Bill English Speech to INFINZ – delivered by Tony Ryall

Speech – New Zealand Government

Bill English Speech to the Institute of Financial Professionals of New Zealand (INFINZ) Te Papa, WellingtonBill English Speech to the Institute of Financial Professionals of New Zealand (INFINZ) Te Papa, Wellington

Delivered by Hon Tony Ryall, Minister for State Owned Enterprises, on behalf of Hon Bill English

Good morning.

Recent events on world financial markets make this a particularly interesting time to be addressing you.

I believe we should all get used to the regular outbursts of uncertainty we have seen in recent weeks and months – this is how the world will be, on and off, over the next decade.

Today I’ll cover the world as we see it, how New Zealand is placed in this environment, the challenges we still face and how the Government’s economic plan is addressing them.

I’ll also cover how the Government’s mixed ownership model fits into the Government’s plan to build a more competitive, faster- growing, export-based economy.

The global outlook

The last few weeks have seen a stream of bad economic news from Europe and the United States, as well as Japan and the UK, where they’re suffering from high debt and low growth.

This is a combination of governments having spent more than they earned, particularly over the last decade, and in some cases the bailouts of the financial sector that occurred in 2008.

The only way to deal with excessive debt is to pay it off or write it off. But in these countries debt is growing and shifting around. So the problems will get worse before they get better

Because it’s government debt, finding solutions to stop the growth of this debt is in the hands of the politicians and there are no easy political solutions.

It’s not easy to cut pensions, benefits and public services, or to lift taxes.

And it’s not easy to inflate debt away when consumers are so sensitive to price increases. We shouldn’t be surprised that the politicians of Europe and the US are struggling with these giant problems.

We had our own milder version of excessive debt in New Zealand through the 1980s and 1990s. Solving that problem was a long painful process requiring a restructuring of most of the economy.

In fact, it took until 2006 to get net debt back to where it was in 1972 as a proportion of GDP.

So markets are grappling with this new situation and sending us some interesting signals.

World sharemarkets are signalling lower growth, and have mostly fallen 15 to 25 per cent since their highs earlier in the year. But considering how much they had risen, this is not especially unusual.

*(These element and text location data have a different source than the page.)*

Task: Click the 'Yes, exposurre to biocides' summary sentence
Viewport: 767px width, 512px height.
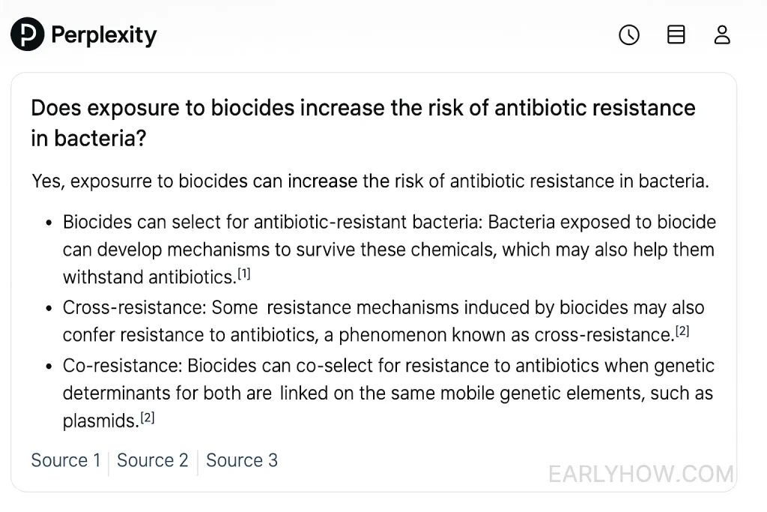Action: (x=370, y=181)
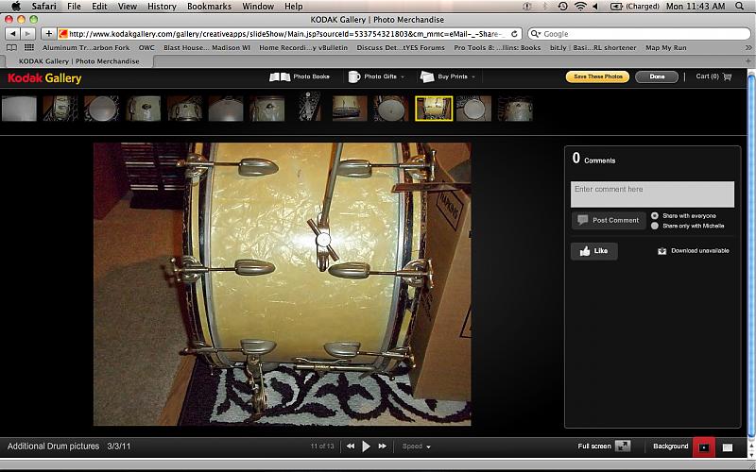Open the Speed dropdown

pyautogui.click(x=417, y=447)
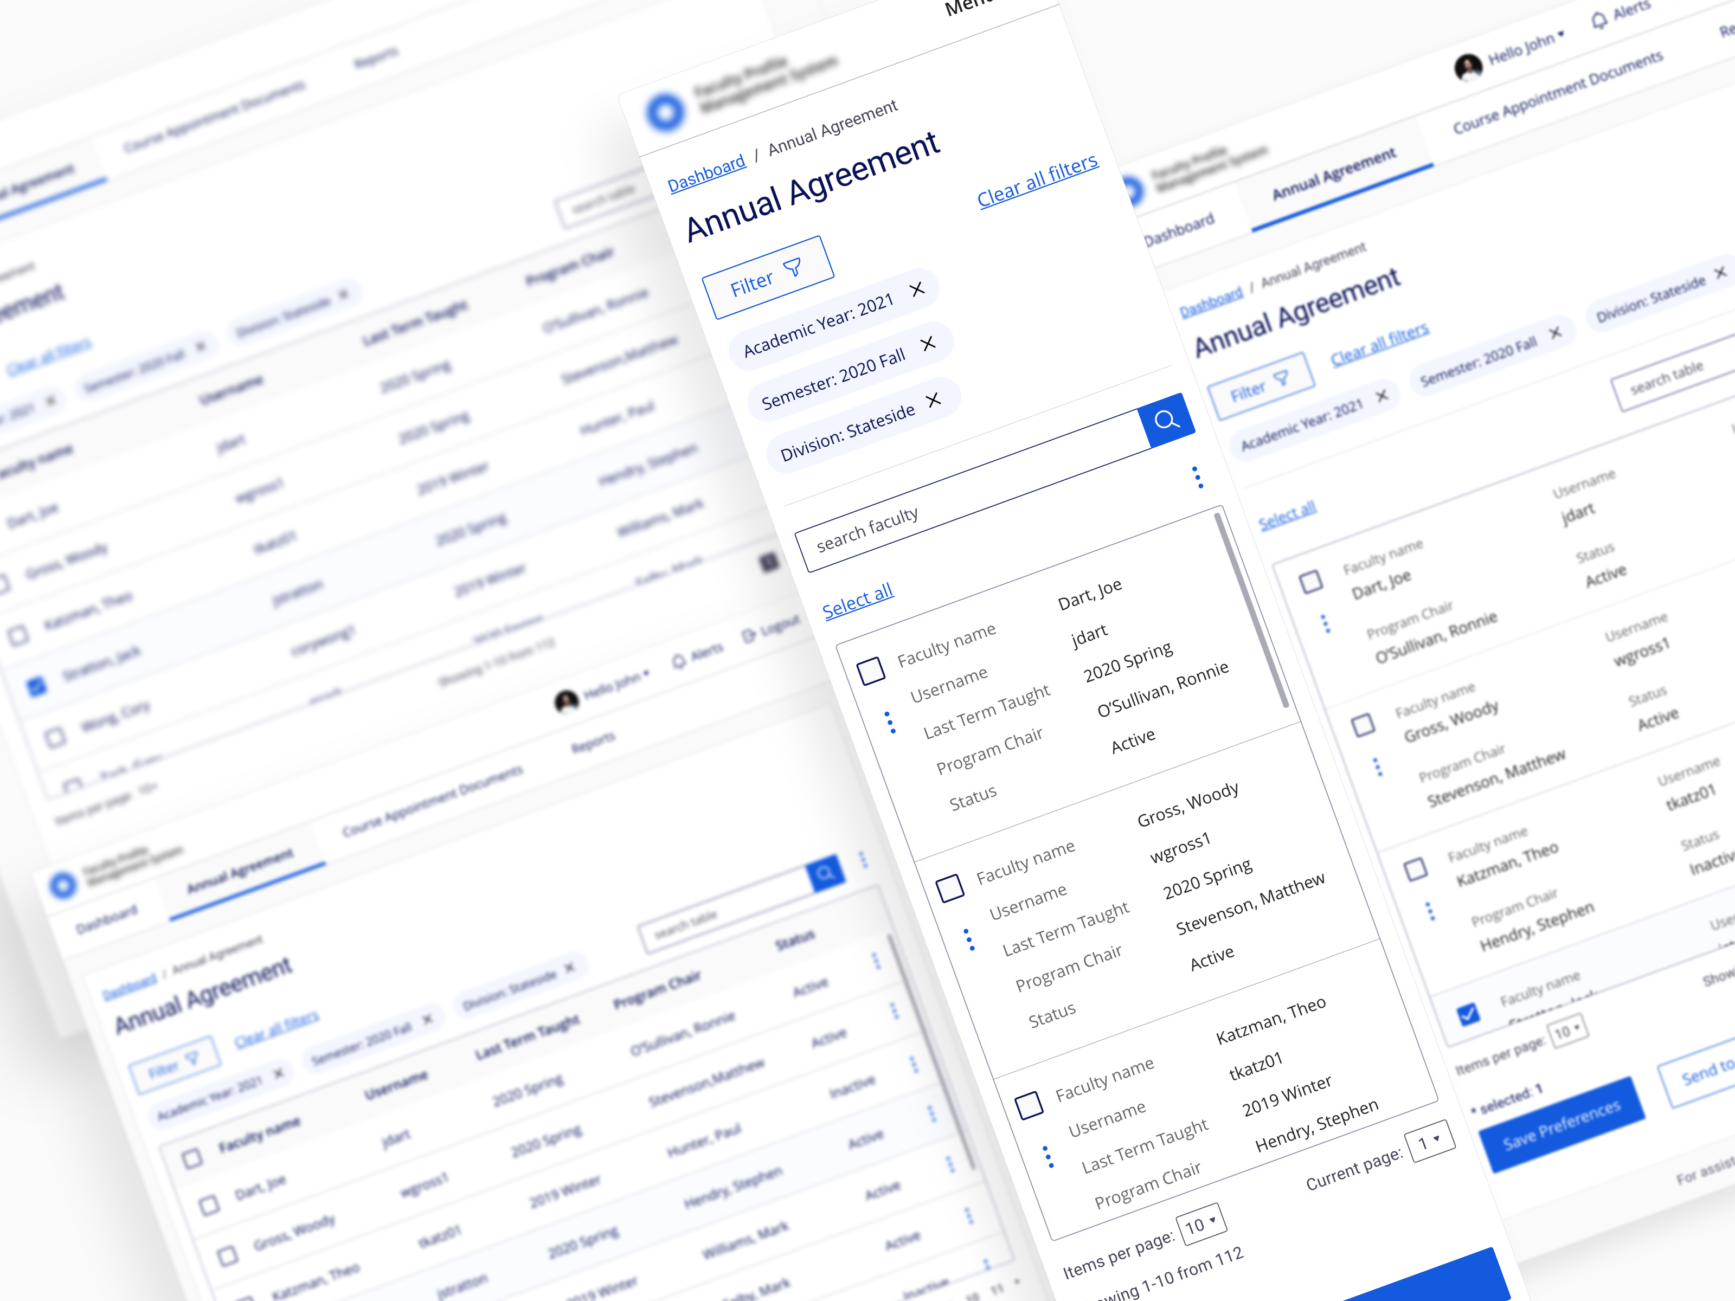Click the blue search magnifier button

coord(1166,420)
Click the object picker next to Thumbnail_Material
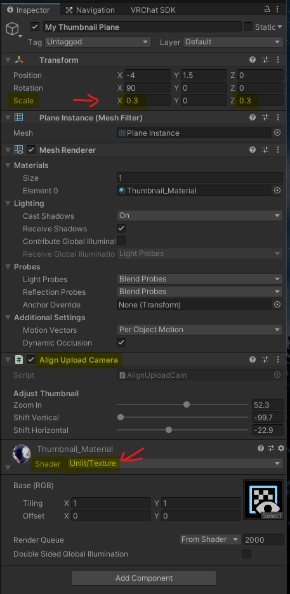 [277, 191]
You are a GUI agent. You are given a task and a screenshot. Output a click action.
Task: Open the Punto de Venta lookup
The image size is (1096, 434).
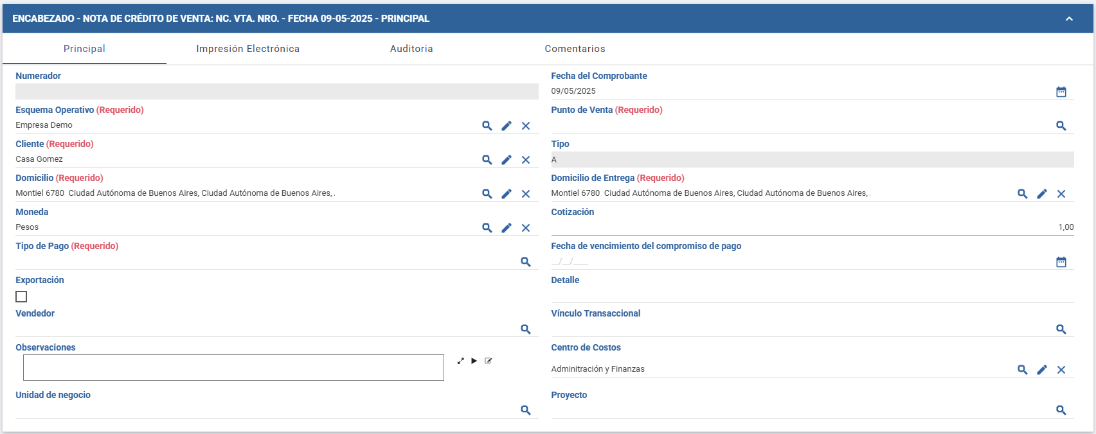point(1061,126)

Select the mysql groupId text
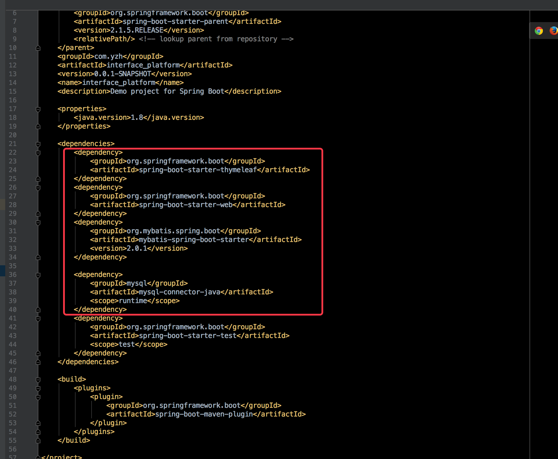(136, 283)
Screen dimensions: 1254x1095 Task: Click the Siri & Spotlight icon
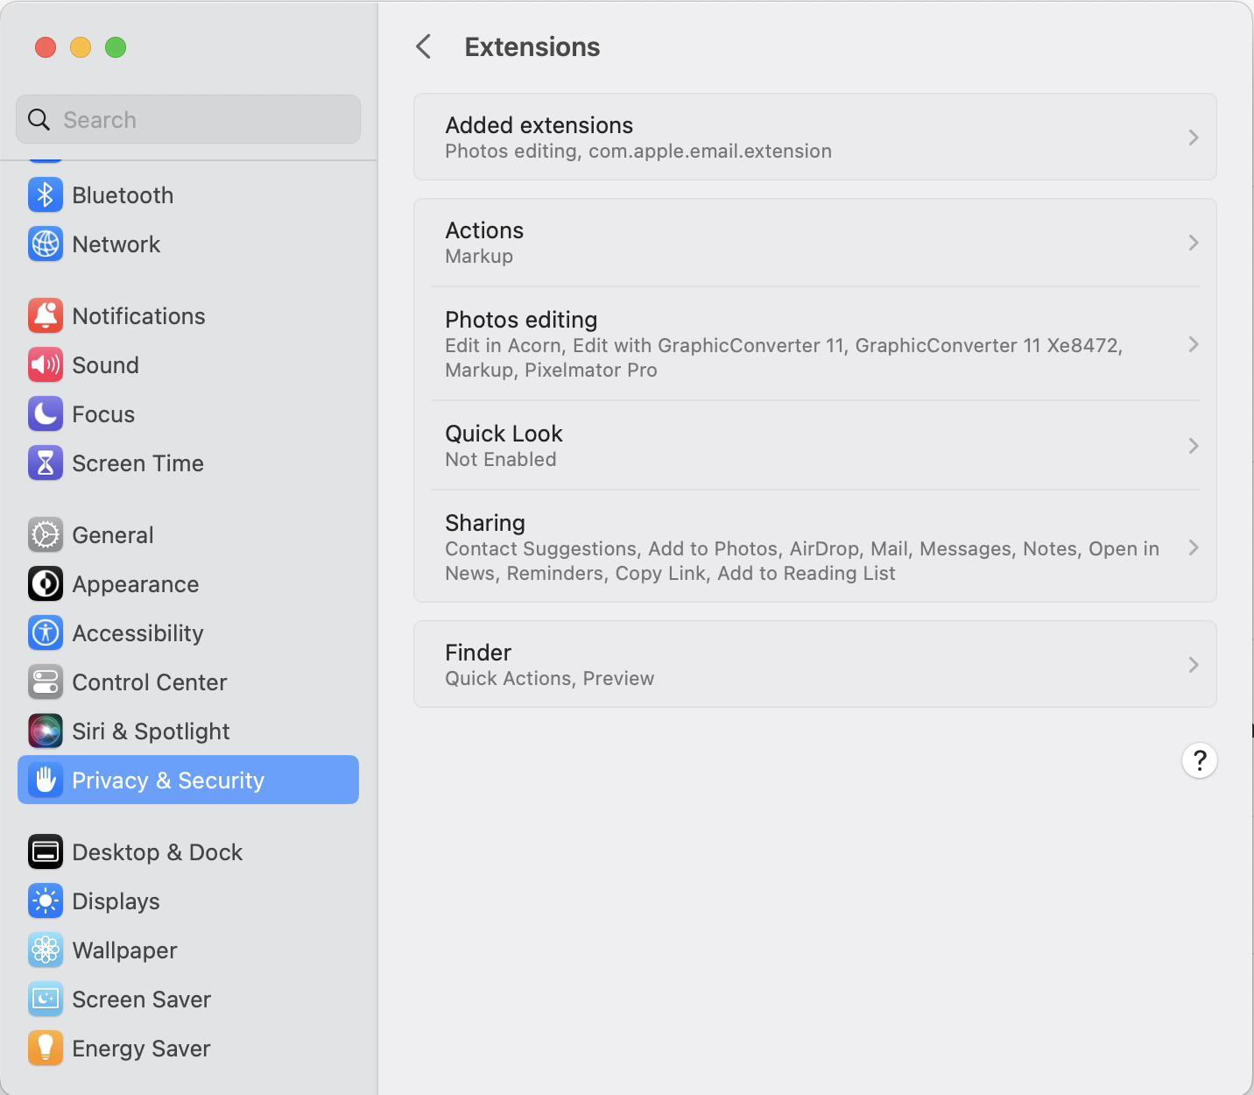pyautogui.click(x=46, y=731)
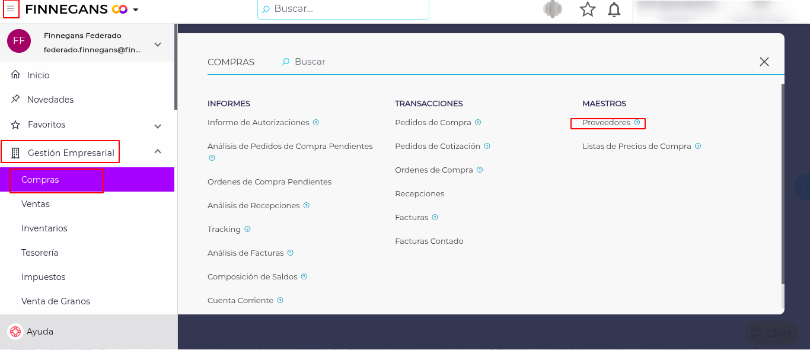Screen dimensions: 810x350
Task: Click the Ayuda lifebuoy icon
Action: [15, 332]
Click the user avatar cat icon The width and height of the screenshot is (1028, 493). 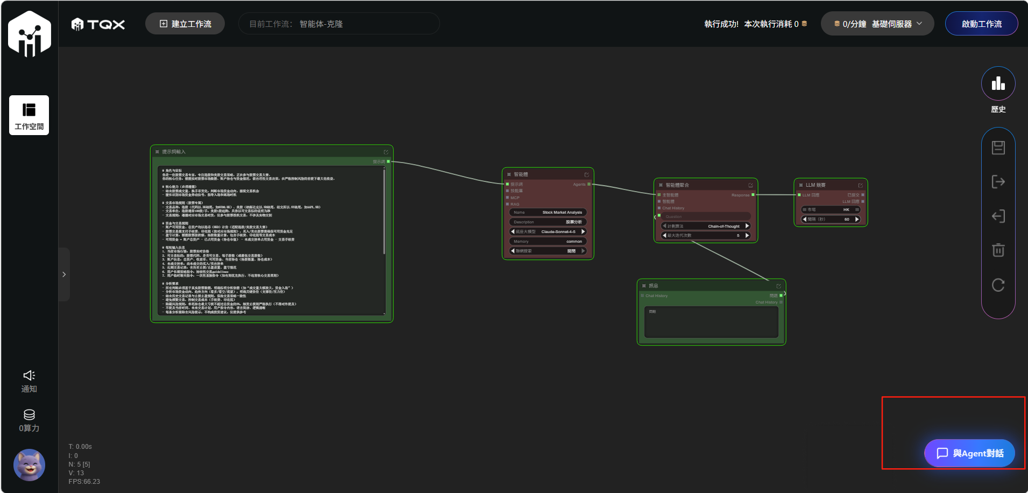click(29, 464)
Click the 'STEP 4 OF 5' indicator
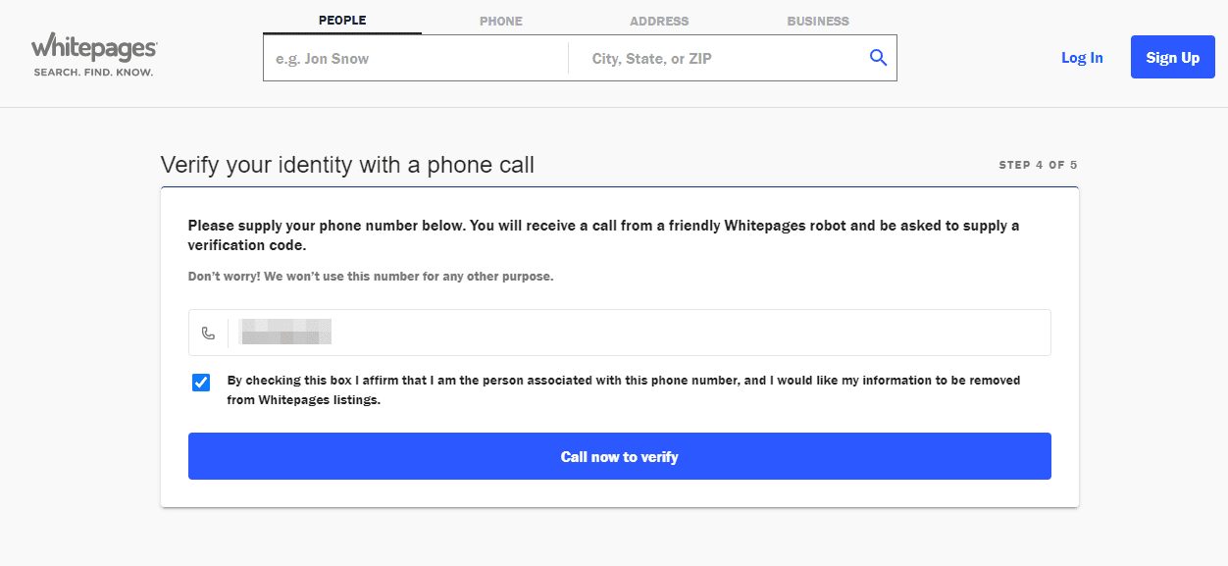This screenshot has height=566, width=1228. [x=1038, y=165]
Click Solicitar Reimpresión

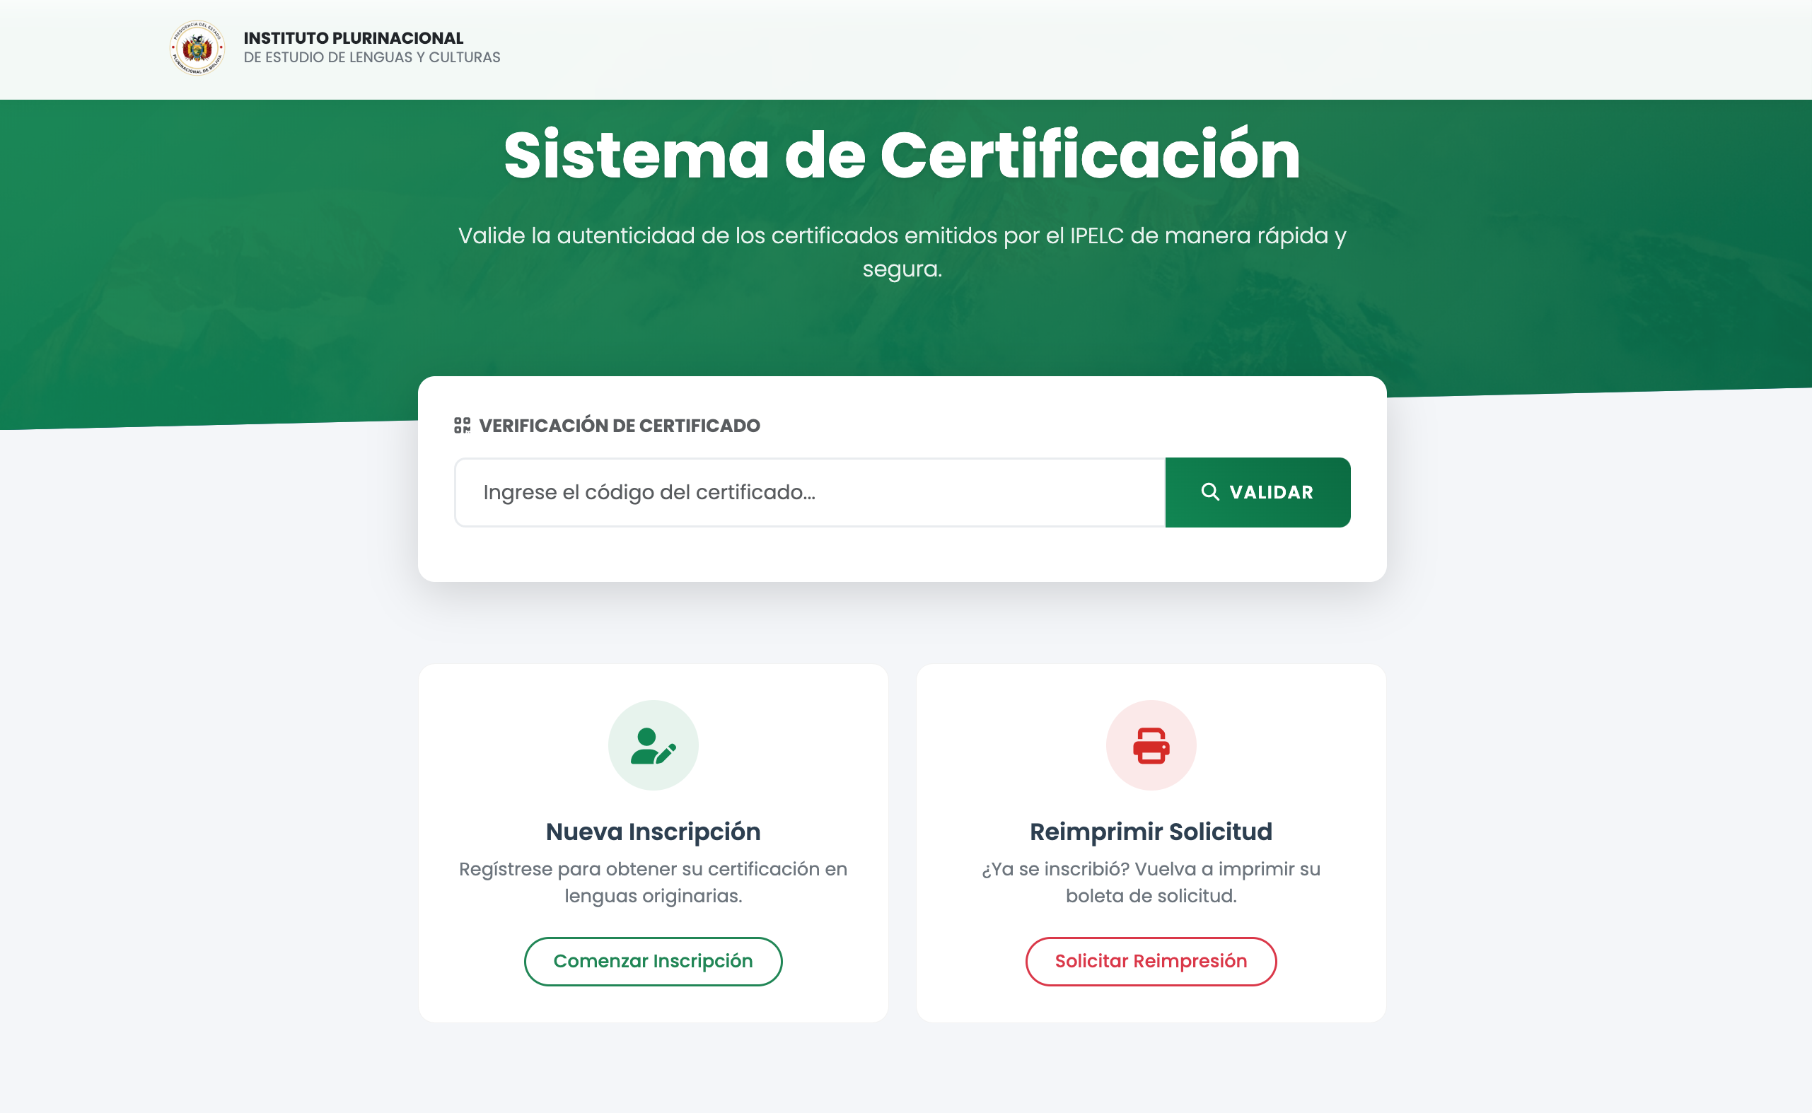1151,961
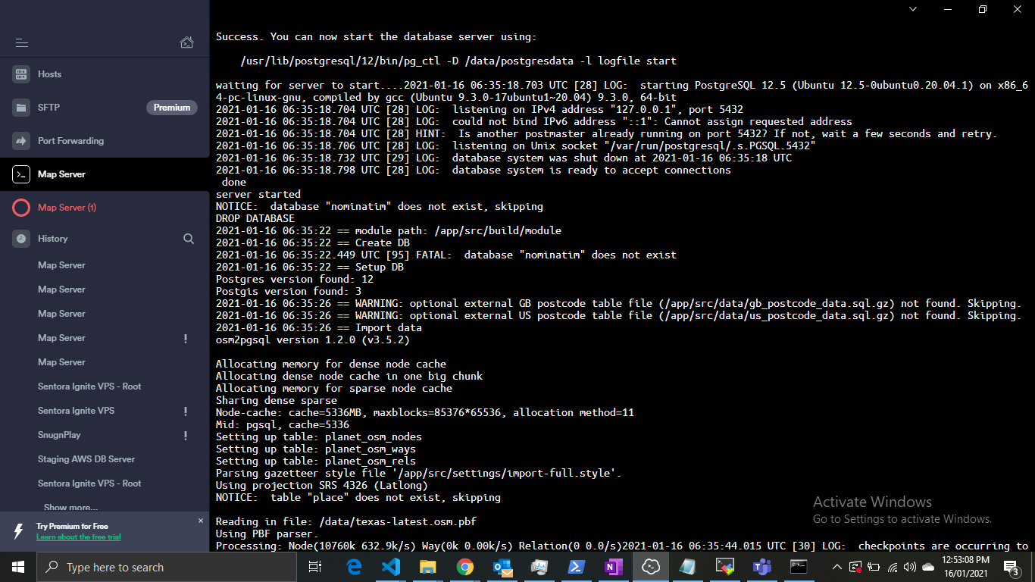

What is unusual is the plummet in long-term interest rates for those countries still deemed credit worthy. Long-term yields on government bonds in the United States, the UK and most Eurozone countries are below two and a half per cent.

At the same time as interest rates have been dropping sharply, the default premiums built into sovereign interest rates have been widening, to the point where sovereign default risk appears to account for up to half the yield of many stronger nations – and around three-quarters for countries such as Italy and Spain.

So the risk-free rate has dropped significantly – investors are primarily interested in security, to the point where they will accept zero or even negative real returns in exchange for certainty of being repaid.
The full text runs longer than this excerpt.